Copy out the data below with "capture" substituted for every "screenshot" and nothing else altered. Leave the pictures out.

──────────

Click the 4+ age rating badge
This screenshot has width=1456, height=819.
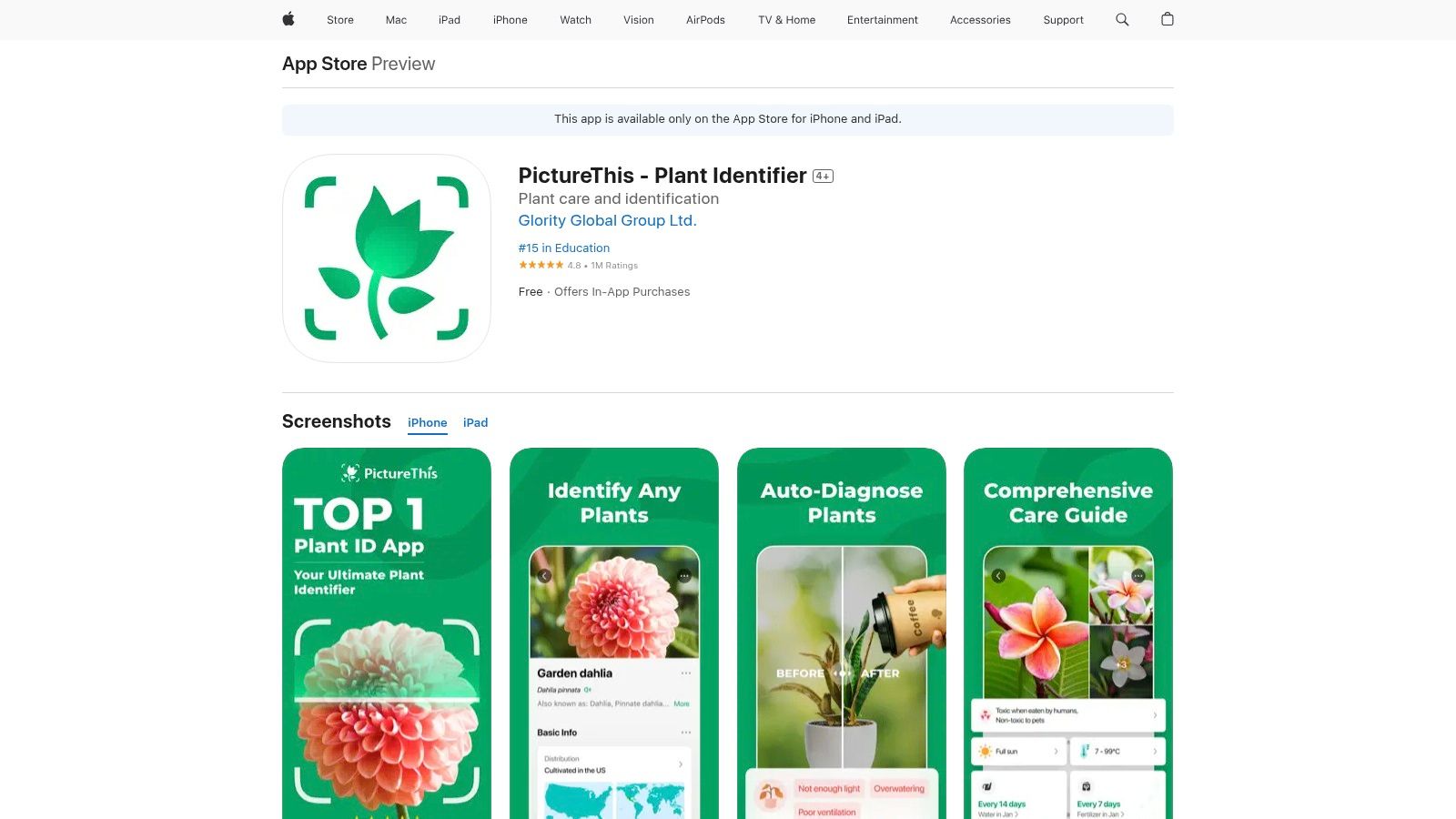[823, 177]

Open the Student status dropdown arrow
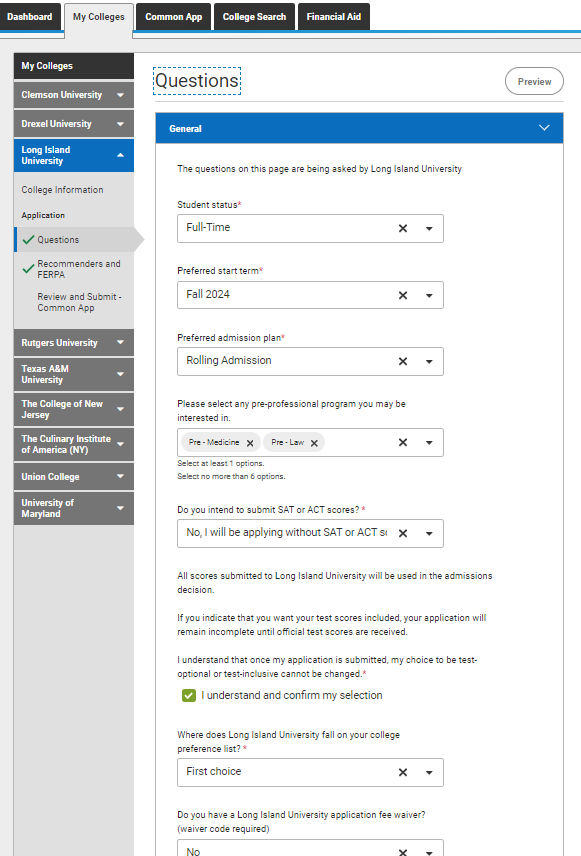429,228
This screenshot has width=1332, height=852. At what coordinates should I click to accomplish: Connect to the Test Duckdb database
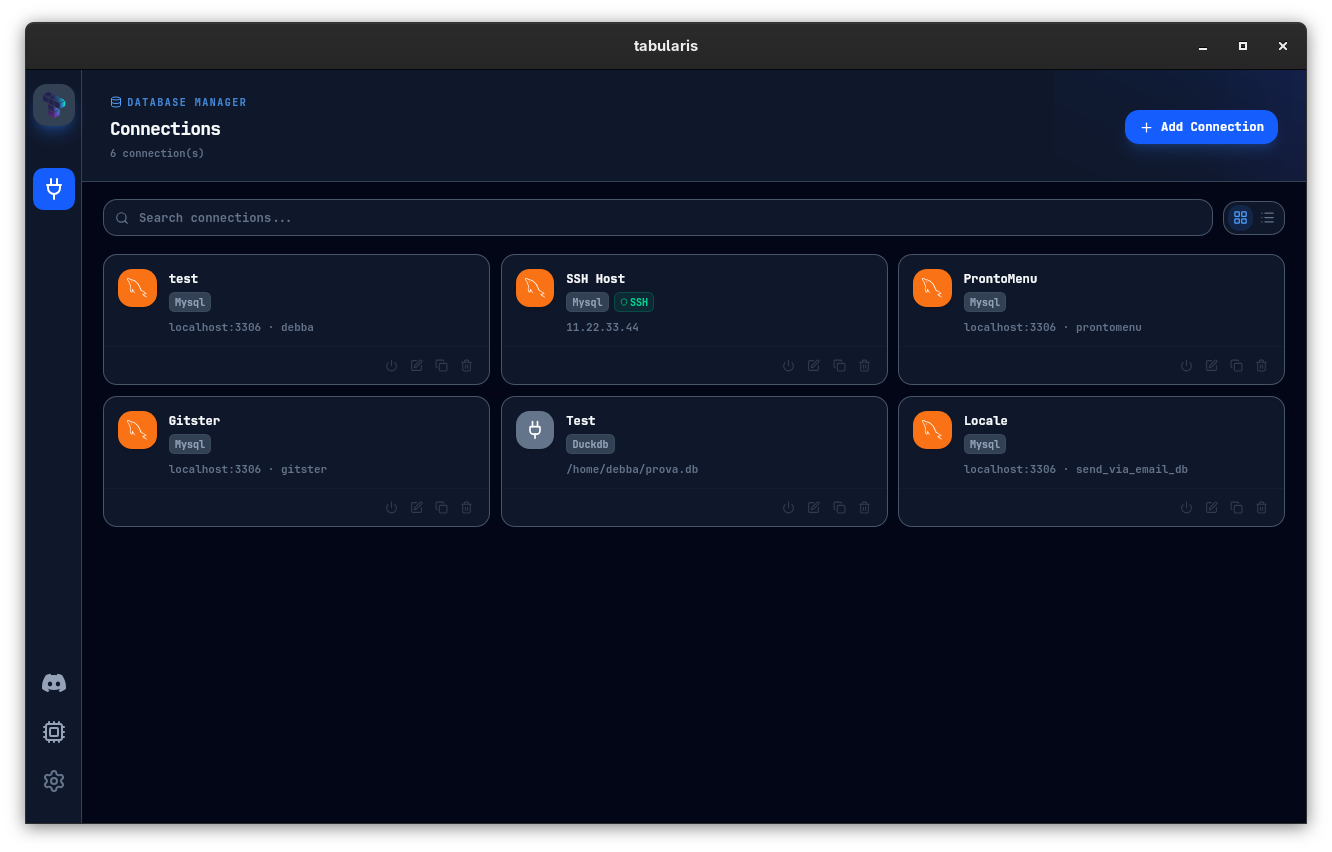(x=789, y=508)
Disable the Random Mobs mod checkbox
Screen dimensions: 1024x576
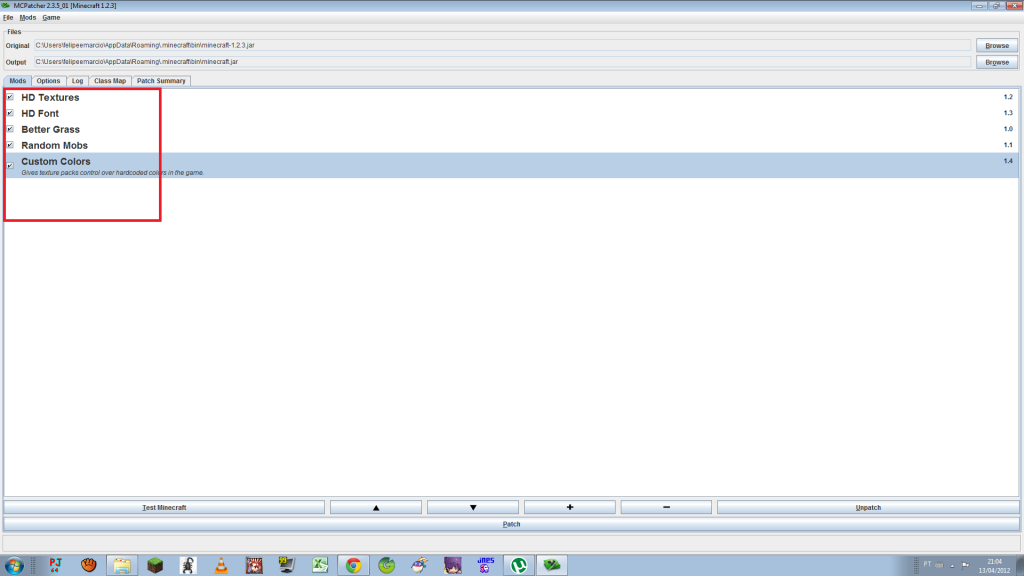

──────────

**Completed task**
Click the 4+ age rating badge
This capture has width=1456, height=819.
[823, 177]

Open the Student status dropdown arrow
429,228
This capture has width=1332, height=852. At what coordinates should I click to accomplish: Connect to the Test Duckdb database
(x=789, y=508)
Disable the Random Mobs mod checkbox
Screen dimensions: 1024x576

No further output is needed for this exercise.